Enfin, j'aimerais dire que nous avons l'actuel système. Nous avons la Commission des revendications des Indiens, qui nous offre certains recours s'agissant des revendications. Je pense que nous pouvons continuer de travailler de la sorte en attendant qu'il y ait un virage fondamental et que l'on revienne à l'esprit du livre rouge, du discours du Trône et de toutes ces déclarations du gouvernement du Canada quant à la nécessité pour nous de travailler ensemble, dans un esprit de respect et de confiance mutuelle, et cetera. Je pense que c'est là la seule façon dont nous pourrons régler cela.
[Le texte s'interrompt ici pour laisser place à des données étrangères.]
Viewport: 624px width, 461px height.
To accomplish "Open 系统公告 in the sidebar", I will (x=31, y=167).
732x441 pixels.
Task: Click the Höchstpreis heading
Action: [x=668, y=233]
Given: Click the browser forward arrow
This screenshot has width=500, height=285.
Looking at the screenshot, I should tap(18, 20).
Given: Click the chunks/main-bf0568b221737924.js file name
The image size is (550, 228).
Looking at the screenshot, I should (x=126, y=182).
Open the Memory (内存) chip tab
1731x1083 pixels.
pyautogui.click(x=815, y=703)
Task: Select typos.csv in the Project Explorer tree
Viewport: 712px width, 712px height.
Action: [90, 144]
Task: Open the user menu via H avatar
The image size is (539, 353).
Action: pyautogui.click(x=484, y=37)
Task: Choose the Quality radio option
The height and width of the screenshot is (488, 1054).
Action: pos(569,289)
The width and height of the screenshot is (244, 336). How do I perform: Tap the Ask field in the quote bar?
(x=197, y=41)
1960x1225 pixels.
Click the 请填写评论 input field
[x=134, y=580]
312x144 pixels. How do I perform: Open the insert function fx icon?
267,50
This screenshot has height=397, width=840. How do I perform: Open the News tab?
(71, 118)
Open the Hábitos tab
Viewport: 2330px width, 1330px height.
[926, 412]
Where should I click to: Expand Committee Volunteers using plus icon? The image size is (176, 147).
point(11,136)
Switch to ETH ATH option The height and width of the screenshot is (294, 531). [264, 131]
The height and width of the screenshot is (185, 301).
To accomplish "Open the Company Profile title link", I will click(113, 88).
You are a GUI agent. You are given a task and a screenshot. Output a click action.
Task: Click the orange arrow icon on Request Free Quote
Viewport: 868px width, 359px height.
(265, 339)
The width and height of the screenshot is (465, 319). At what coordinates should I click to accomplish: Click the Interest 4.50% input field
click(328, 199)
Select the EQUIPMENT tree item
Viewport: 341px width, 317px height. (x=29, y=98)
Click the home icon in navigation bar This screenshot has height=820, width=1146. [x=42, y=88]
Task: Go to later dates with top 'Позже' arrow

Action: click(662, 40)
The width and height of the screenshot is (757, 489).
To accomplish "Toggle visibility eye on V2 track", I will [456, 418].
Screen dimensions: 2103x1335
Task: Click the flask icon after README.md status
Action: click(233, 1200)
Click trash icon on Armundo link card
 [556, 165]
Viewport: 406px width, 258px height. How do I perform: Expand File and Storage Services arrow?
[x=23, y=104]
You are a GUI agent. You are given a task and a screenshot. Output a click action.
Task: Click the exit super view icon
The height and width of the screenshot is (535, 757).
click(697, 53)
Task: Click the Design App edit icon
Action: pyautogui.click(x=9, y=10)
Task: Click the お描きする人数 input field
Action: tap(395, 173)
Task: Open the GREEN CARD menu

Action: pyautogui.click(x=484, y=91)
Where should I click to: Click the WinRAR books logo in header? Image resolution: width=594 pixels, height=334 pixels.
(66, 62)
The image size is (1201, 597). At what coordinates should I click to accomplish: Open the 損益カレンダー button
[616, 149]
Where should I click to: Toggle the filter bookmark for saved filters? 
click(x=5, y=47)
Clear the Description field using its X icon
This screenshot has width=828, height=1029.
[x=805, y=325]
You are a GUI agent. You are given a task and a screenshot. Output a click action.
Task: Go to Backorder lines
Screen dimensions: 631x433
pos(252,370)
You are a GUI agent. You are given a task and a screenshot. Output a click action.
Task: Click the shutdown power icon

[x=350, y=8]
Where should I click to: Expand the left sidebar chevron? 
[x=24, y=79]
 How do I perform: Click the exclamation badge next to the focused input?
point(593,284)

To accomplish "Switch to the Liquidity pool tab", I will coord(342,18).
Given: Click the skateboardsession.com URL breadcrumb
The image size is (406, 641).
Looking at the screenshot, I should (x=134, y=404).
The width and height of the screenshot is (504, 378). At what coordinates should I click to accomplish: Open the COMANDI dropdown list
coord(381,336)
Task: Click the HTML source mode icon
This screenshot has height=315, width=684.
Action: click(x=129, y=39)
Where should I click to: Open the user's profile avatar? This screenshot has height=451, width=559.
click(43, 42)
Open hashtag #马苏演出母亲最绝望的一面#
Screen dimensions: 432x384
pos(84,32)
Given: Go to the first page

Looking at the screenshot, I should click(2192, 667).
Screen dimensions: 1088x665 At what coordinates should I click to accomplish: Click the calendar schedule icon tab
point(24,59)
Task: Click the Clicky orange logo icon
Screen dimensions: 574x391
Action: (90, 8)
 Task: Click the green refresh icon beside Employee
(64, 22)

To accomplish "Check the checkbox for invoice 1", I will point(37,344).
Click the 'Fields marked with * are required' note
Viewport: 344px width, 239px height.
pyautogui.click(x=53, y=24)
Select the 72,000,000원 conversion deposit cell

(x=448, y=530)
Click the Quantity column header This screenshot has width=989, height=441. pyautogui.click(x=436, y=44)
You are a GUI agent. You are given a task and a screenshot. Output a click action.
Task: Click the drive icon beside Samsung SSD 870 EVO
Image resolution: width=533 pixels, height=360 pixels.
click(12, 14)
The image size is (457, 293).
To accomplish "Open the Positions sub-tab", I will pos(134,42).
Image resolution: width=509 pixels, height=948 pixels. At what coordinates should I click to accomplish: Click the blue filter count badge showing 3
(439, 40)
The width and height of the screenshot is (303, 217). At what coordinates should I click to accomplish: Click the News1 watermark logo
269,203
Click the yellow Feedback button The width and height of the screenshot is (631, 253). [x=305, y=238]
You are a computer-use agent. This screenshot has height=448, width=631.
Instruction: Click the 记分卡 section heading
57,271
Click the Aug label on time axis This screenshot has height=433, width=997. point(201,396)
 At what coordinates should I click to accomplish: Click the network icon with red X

Le gouvernement du Canada peut, bien sûr, comme nous le savons tous, faire estampiller le projet de loi. Il nous faudrait alors en assumer les conséquences. Il y aurait davantage de litiges et davantage de conflits. Des torts irréparables auraient été faits à la relation entre les Premières nations et le gouvernement du Canada.

Le sénateur Austin: Je vais vous poser une question, chef Phillip, car vous avez fait une déclaration intrigante. En réponse au sénateur Stratton, vous avez décrit l'environnement législatif. J'ai eu l'impression que le projet de loi C-6 aurait un retentissement émotionnel moins chargé si nous n'étions pas en train de regarder un programme gouvernemental englobant également le projet de loi C-7, et peut-être que vous y incluriez même le projet de loi C-19, je ne sais pas. Serait-il juste de dire, comme j'ai cru vous comprendre le dire, que si nous l'examinions isolément du reste, sans les autres problèmes de la relation, vous seriez peut-être ouverts à l'idée d'une discussion portant sur des amendements?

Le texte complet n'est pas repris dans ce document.